Exercise:
All the data should be transcribed exactly, with every line kept.
** Information supplied follows **
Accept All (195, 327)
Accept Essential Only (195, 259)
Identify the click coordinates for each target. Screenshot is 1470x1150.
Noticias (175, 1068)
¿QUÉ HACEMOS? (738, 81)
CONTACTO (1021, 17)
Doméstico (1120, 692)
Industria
** End of Information supplied **
Result of the exercise:
Accept All (195, 327)
Accept Essential Only (195, 259)
Identify the click coordinates for each target. Screenshot is 1470x1150.
Noticias (175, 1068)
¿QUÉ HACEMOS? (738, 81)
CONTACTO (1021, 17)
Doméstico (1120, 692)
Industria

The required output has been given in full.